Non è tanto che si sia persa l’aura (o l’aureola, che già cadeva dalla testa dei poeti in un racconto di Baudelaire), è proprio sparito il tessuto connettivo. Una brutta botta gliel’ha data la scuola, sommergendo i classici sotto una nebbia di spiegazioni bislacche e teoremi formalisti (più facili per gli insegnanti che così hanno le interrogazioni già pronte), dando l’impressione che il testo sia solo una barre d’appui per esercizi altamente specializzati (non dimentichiamo che la parola “classico”, nel suo etimo latino, allude al privilegio di censo).

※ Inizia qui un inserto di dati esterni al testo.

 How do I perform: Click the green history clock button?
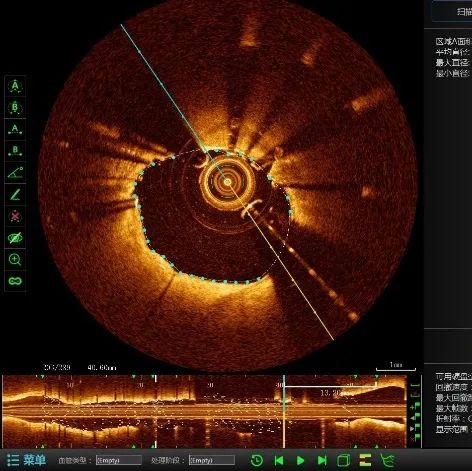[x=256, y=460]
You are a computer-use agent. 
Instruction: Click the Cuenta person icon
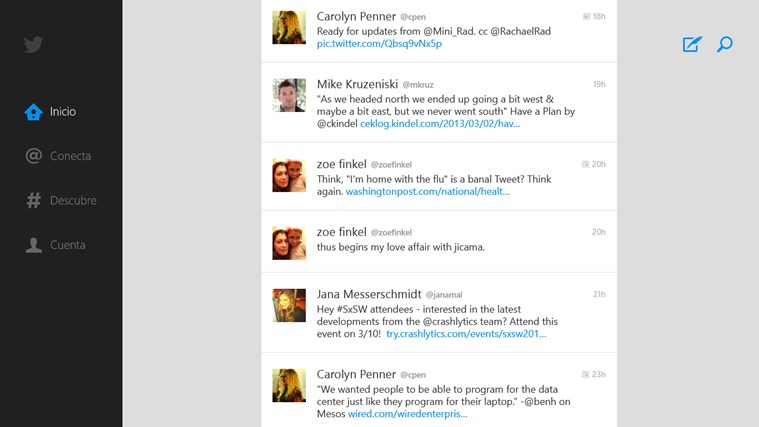pos(33,245)

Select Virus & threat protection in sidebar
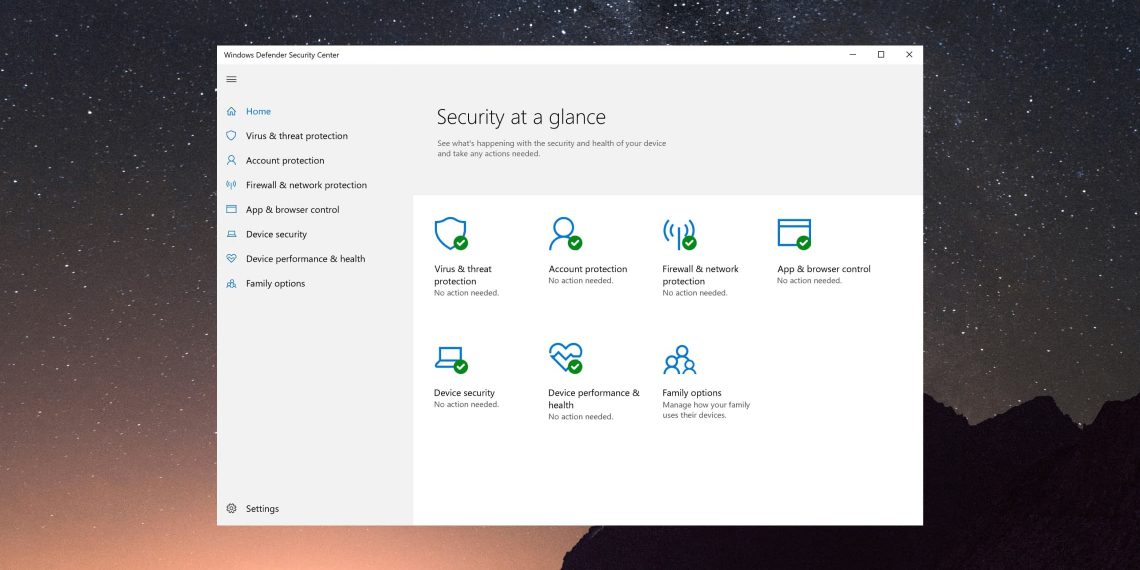[296, 136]
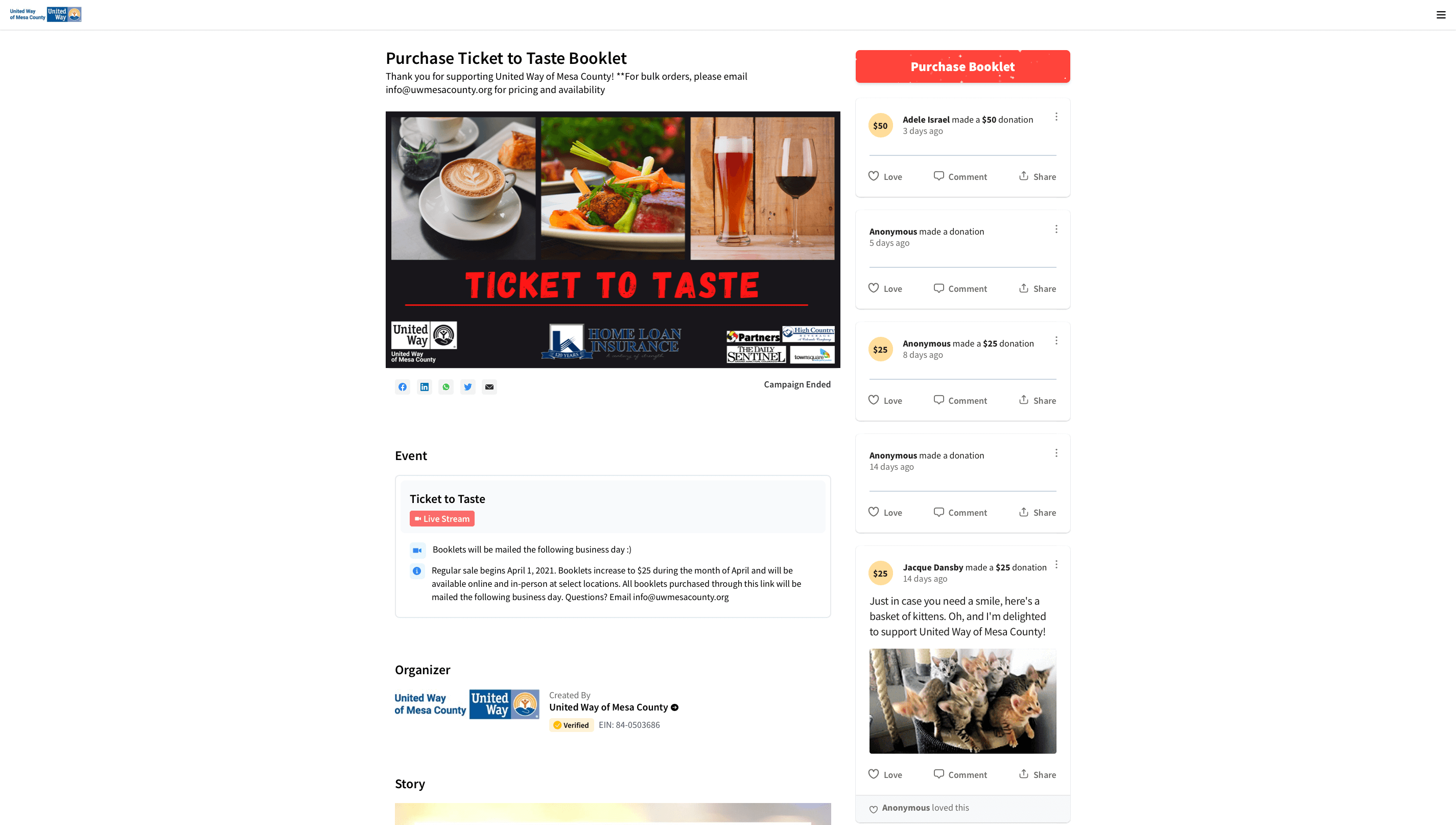
Task: Open the basket of kittens photo
Action: point(962,701)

I classici vorrebbero mostrarsi nudi, con tutte le loro contraddizioni e le loro immaturità di quando classici non erano, ma lì si scontrano con l’onda opposta delle stories sui social, che sulla nudità dei cazzi propri stanno costruendo una fortuna. E non è solo questo, anzi a lamentarsi di questo è il mio io viziato dalla letteratura; la verità è che ci sono così tante persone che ora prendono la parola e che hanno diritto di prenderla, cristo. Sono cambiate le condizioni anche numeriche oltre che etiche, i classici devono rassegnarsi. Il classico era costituito per il sessanta per cento dal proprio testo, ma almeno per il quaranta dal riconoscimento di un “campo letterario” che ne raccoglieva gli echi e ne rilanciava il senso.

È cambiata la lingua, a scuola molti altri testi è giusto che vengano prima; non solo Dante e Tasso, ma anche le Operette morali e forse perfino Gadda o Montale avrebbero bisogno di una traduzione in italiano corrente. La metafora del moncherino non è poi così male: Franco Fortini diceva che i classici hanno in sé stessi qualcosa di compromissorio, perché ottundono gli antagonismi che erano presenti nel testo alla propria nascita – ne concludeva che i classici favoriscono una «contemplazione della morte di ciò che è più vivente». Forse è questa la cosa di cui la nostra epoca non è più capace; evitiamo l’accanimento terapeutico, aspettiamo che i classici (non solo occidentali, a questo punto) muoiano davvero per riapparire, semmai, come rovine.

Con l’archeologia l’abbiamo fatto: i capitelli romani sono stati riciclati nel Medioevo come acquasantiere, un cacatoio in porfido è diventato un seggio papale col buco, da cui un addetto tastava i testicoli del nuovo pontefice (onde evitare la replica della papessa Giovanna). Meglio le colonne abbattute e gli affreschi slavati che i restauri ingannevoli, no alle ricostruzioni stile Disneyland.

Leggo che un’iniziativa delle librerie Feltrinelli intende selezionare cento “classici di nuova generazione”, i classici del futuro mediante incontri nei loro book club; auguro loro i migliori successi, ma non nascondo il mio scetticismo: i classici non sono (più) un paese per giovani.